Ice in Tampa a hot issue

DAN TOTH -- Calgary Sun

, Last Updated: 3:34 PM ET


 TAMPA -- Floridians have no trouble making ice cubes to cool poolside beverages but creating a slick surface for the world's best hockey players has been a sticky situation.

 Card-carrying NHL members for more than a decade and occupants of a new downtown arena, the Tampa Bay Lightning has still gained a reputation for having one of the worst rinks to play in because of the ice.

 And just like the old expression, it's not the heat, it's the humidity.

 To that end, the NHL has hauled in three massive diesel-fueled dehumidifiers, a powerplay intended to drop to level of moisture in the air of the St. Pete Times Forum from 70% to about 50%.
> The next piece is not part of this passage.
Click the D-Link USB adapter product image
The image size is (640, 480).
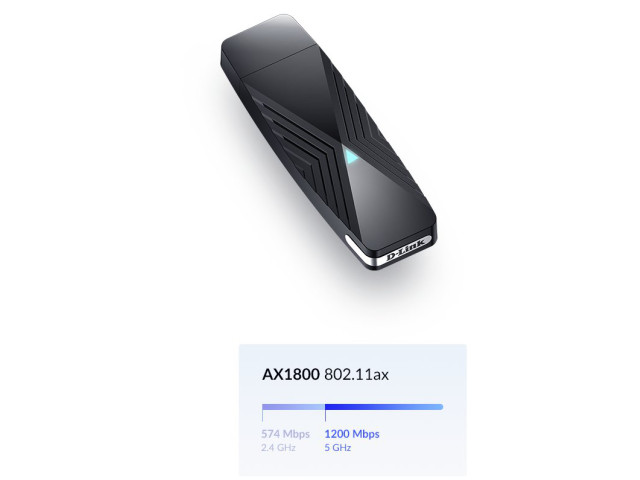coord(329,142)
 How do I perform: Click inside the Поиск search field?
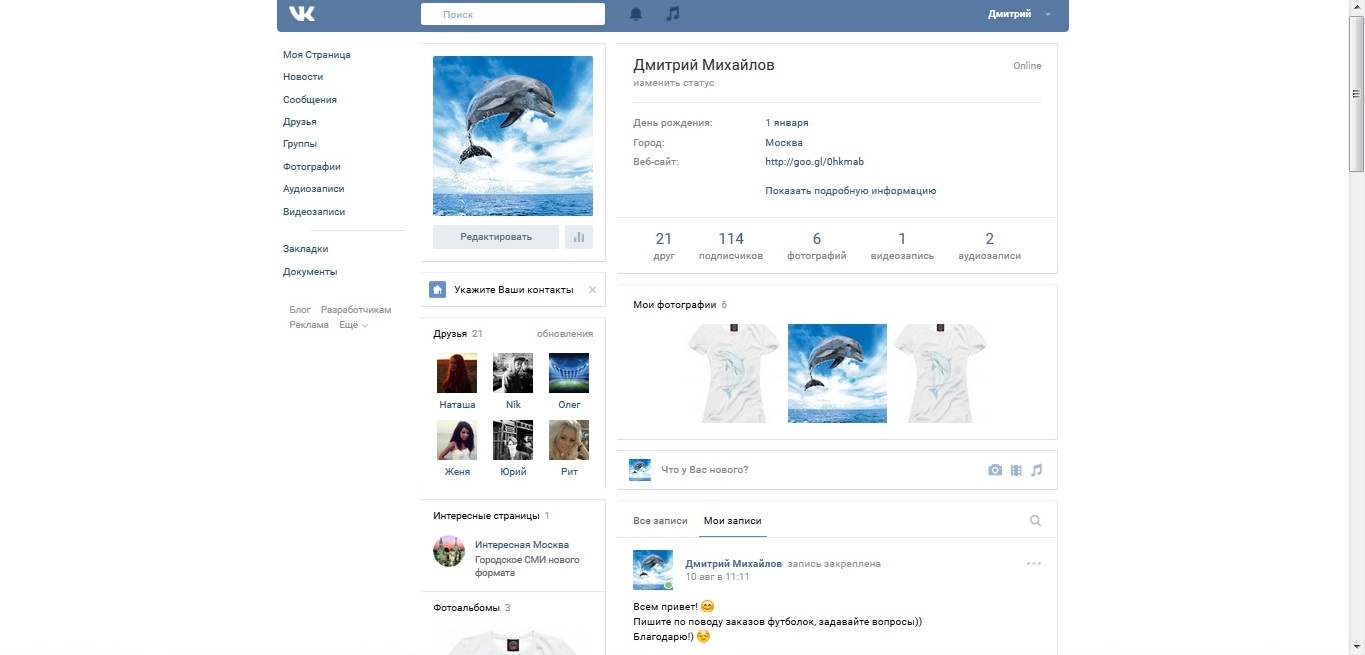512,13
 The machines have been humming away 24 hours a day behind the arena as the league attempts to create the best conditions for the Stanley Cup final.

 "Ice is like a magnet for humidity and we have to fight it in two ways," explains Dan Craig, NHL facility operations manager, taking a breather during yesterday's pre-game preparations.

 "It's the snow accumulation out there that affects the ice in two ways.

 "What happens is the snow on top of the ice gets sticky, so we need to keep the humidity lower and keep the ice colder...

 "If you get a warmer surface and humid air, the ice gets sticky and it gets that slushy feel. That's why we bring in the extra dehumidification (machines) and we make the ice temperature two or three degrees colder than what we normally do."

 Craig -- who used to work at Edmonton's Northlands Coliseum, now Rexall Place, long believed to have the best ice in the league -- has been working for the NHL seven years.

 "The huge crowd is an issue but we have to control the opening of doors, how many we open and when they're opened," Craig notes, pointing out the intense heat and humidity in Florida is a constant concern.

 Craig says the humidity in the Saddledome is typically 30% lower, naturally better conditions for making ice.

 "That's why we had such great ice (in Edmonton)," Craig acknowledges.

 "In addition to the other things we did, we didn't have so much humidity."

 An additive used here also makes the water freeze immediately upon being sprayed onto the surface, unlike the typical gravity feed procedure used by most NHL ice resurfacers like Calgary's.